Output every line of the material exactly.
-*-
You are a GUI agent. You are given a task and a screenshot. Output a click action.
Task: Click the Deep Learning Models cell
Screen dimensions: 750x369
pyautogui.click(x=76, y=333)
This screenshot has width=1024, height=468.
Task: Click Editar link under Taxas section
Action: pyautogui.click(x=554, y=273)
-*-
→ **Worked solution**:
You are a GUI agent. You are given a task and a screenshot. Output a click action.
Task: Click the Deep Learning Models cell
Screen dimensions: 750x369
pyautogui.click(x=76, y=333)
This screenshot has width=1024, height=468.
Task: Click Editar link under Taxas section
Action: pyautogui.click(x=554, y=273)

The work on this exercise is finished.